Well, We Can’t Say that We Weren’t Warned

On our way to dinner, my dad said, “What you don’t understand is that you’re scary.  You frighten people.  People are afraid of you.  If you lost 80 pounds you would rule Tennessee.  You would be like Attila the Hun and Richard Simmons.  People would get out of your way and then follow you.  You really truly scare people.  You have to understand that.”

And then, at dinner, he couldn’t understand why I only ate half of my meal.

I was about to launch into some tedious explanation about what the metformin does to my appetite in the evenings.  But I didn’t bother.  I mean, apparently I could rule Tennessee if I just lost 80 pounds.  And I think we all have some ideas of what I would do to this state once it was under my thumb.

The good news is that we will have legalized ultimate fighting.  The bad news is that at least one fight each evening must contain a Republican state legislator.

Through It

Do y’all remember that there was some song or chant from when we were kids?  And the leader would go “Can’t go over it” and everyone else would drone “Can’t go over it.

“Can’t go under it.”  Can’t go under it.

“Gotta go through it.”  Gotta go through it.

Recorded information
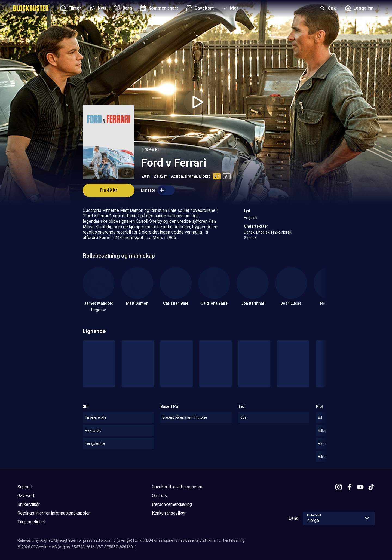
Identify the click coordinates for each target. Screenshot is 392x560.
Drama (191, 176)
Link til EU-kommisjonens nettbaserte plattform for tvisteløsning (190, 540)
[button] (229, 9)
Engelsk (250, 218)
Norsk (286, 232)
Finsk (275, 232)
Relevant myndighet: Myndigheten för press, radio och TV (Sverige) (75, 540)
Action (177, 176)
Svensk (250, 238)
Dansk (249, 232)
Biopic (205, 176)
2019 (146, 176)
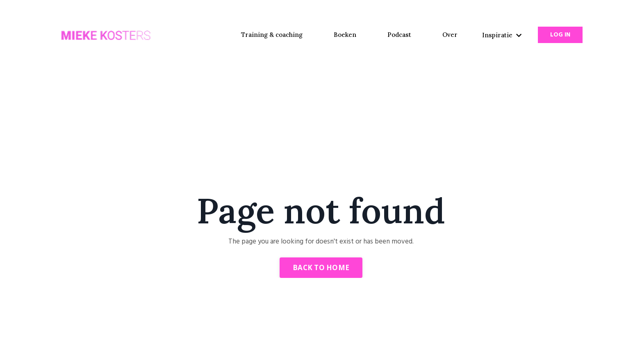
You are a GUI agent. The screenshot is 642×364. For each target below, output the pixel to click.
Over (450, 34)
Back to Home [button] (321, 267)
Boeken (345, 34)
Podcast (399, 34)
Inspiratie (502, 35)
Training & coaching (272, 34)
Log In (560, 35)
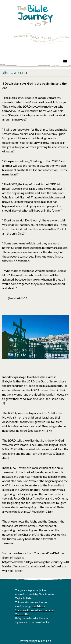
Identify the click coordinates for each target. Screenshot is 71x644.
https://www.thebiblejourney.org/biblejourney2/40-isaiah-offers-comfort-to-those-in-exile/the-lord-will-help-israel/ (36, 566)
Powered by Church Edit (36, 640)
--
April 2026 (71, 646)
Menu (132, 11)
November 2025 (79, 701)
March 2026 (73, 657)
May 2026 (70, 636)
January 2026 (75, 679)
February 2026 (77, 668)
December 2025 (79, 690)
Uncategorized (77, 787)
* * *
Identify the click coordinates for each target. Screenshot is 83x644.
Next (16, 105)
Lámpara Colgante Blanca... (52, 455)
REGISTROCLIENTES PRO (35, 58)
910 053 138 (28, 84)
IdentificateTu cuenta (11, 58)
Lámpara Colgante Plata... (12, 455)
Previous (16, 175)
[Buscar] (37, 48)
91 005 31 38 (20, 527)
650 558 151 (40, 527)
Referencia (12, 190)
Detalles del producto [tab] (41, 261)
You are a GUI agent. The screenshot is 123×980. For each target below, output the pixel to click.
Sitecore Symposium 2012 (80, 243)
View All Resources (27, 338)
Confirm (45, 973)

Problems to solve
**a)** Reproduce the passage from the blog excerpt about a father's remarks and a childhood chant between "The good news" and "go over it.", inclusive.
**b)** Carry on writing the blog excerpt about a father's remarks and a childhood chant, picking up after its final line.
The listing plays no part in what is asked here.

Outputs in order
**a)**
The good news is that we will have legalized ultimate fighting.  The bad news is that at least one fight each evening must contain a Republican state legislator.

Through It

Do y’all remember that there was some song or chant from when we were kids?  And the leader would go “Can’t go over it” and everyone else would drone “Can’t go over it.

**b)**
That’s all of it I can remember, though, but it is with me this morning.  I took next week off because I need some long days in the hammock or working in the yard to clear some grief and spiderwebs in my soul.  I am about at the end of my rope on all different fronts.  And I need to be doing something other than the things I am doing to reset myself.

I didn’t realize that my parents were going to be here for the whole week.

And no matter how much I say “I’m not going to Georgia with you,” theres still some talk of an ill-advised family trip down there.

I will not be going.  But I have been amusing myself by imagining such trips.  I mean, really, is there anyone other than Will Campbell who can sit one week with congresscritters talking about the evils of 287(g) and then the next week be on a trip to hang out with the Klan?  I mean at least successfully?

Does the FBI still keep files on everybody?  Because I would love to FOI mine then, just for the WTF?s written in the field notes.

Anyway, I will be going through it.  Whatever happens.  I am going through it.

A Story You’ve Heard Before

Having tomatoes in my window always reminds me of my old boss at the newspaper.  Everyone knew he was growing pot out at his place, but he always claimed the plants in his windows were tomatoes.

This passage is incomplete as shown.